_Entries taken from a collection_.
────────────────────

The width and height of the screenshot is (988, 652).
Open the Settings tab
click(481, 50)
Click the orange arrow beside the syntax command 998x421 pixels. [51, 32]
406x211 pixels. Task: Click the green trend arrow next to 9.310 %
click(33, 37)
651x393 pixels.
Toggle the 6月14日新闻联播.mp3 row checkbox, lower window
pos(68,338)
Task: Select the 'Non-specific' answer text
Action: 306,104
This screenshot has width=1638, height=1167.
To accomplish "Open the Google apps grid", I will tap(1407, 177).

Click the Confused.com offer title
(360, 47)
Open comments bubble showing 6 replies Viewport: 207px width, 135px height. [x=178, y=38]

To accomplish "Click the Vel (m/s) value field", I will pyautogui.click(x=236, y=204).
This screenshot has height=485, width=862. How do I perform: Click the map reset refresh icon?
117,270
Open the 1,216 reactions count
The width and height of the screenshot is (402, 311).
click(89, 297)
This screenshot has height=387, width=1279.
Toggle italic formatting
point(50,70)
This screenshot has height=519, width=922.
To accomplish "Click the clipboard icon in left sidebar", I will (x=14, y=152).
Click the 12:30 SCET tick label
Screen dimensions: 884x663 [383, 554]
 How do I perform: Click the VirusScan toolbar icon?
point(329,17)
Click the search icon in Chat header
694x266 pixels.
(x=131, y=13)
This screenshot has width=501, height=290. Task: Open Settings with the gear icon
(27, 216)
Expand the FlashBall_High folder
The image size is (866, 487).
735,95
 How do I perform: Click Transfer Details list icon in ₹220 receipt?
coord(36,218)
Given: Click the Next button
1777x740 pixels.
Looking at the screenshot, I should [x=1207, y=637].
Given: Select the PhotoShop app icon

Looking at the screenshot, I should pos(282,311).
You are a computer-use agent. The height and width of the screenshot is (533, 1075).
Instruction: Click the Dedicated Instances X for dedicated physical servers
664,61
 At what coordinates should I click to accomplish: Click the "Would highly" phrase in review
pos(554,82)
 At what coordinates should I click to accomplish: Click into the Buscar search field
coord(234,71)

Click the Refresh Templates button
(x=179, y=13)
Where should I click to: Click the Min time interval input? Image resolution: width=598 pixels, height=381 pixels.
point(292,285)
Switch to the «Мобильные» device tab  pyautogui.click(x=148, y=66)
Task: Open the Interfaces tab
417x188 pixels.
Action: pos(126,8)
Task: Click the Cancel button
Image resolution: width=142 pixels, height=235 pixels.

────────────────────

_Exercise description_. Transcribe every record verbatim.

_Answer section_.
The width and height of the screenshot is (988, 652).
Open the Settings tab
click(481, 50)
Click the orange arrow beside the syntax command 998x421 pixels. [51, 32]
406x211 pixels. Task: Click the green trend arrow next to 9.310 %
click(33, 37)
651x393 pixels.
Toggle the 6月14日新闻联播.mp3 row checkbox, lower window
pos(68,338)
Task: Select the 'Non-specific' answer text
Action: 306,104
This screenshot has width=1638, height=1167.
To accomplish "Open the Google apps grid", I will tap(1407, 177).

Click the Confused.com offer title
(360, 47)
Open comments bubble showing 6 replies Viewport: 207px width, 135px height. [x=178, y=38]

To accomplish "Click the Vel (m/s) value field", I will pyautogui.click(x=236, y=204).
This screenshot has height=485, width=862. How do I perform: Click the map reset refresh icon?
117,270
Open the 1,216 reactions count
The width and height of the screenshot is (402, 311).
click(89, 297)
This screenshot has height=387, width=1279.
Toggle italic formatting
point(50,70)
This screenshot has height=519, width=922.
To accomplish "Click the clipboard icon in left sidebar", I will (x=14, y=152).
Click the 12:30 SCET tick label
Screen dimensions: 884x663 [383, 554]
 How do I perform: Click the VirusScan toolbar icon?
point(329,17)
Click the search icon in Chat header
694x266 pixels.
(x=131, y=13)
This screenshot has width=501, height=290. Task: Open Settings with the gear icon
(27, 216)
Expand the FlashBall_High folder
The image size is (866, 487).
735,95
 How do I perform: Click Transfer Details list icon in ₹220 receipt?
coord(36,218)
Given: Click the Next button
1777x740 pixels.
Looking at the screenshot, I should [x=1207, y=637].
Given: Select the PhotoShop app icon

Looking at the screenshot, I should pos(282,311).
You are a computer-use agent. The height and width of the screenshot is (533, 1075).
Instruction: Click the Dedicated Instances X for dedicated physical servers
664,61
 At what coordinates should I click to accomplish: Click the "Would highly" phrase in review
pos(554,82)
 At what coordinates should I click to accomplish: Click into the Buscar search field
coord(234,71)

Click the Refresh Templates button
(x=179, y=13)
Where should I click to: Click the Min time interval input? Image resolution: width=598 pixels, height=381 pixels.
point(292,285)
Switch to the «Мобильные» device tab  pyautogui.click(x=148, y=66)
Task: Open the Interfaces tab
417x188 pixels.
Action: pos(126,8)
Task: Click the Cancel button
Image resolution: width=142 pixels, height=235 pixels.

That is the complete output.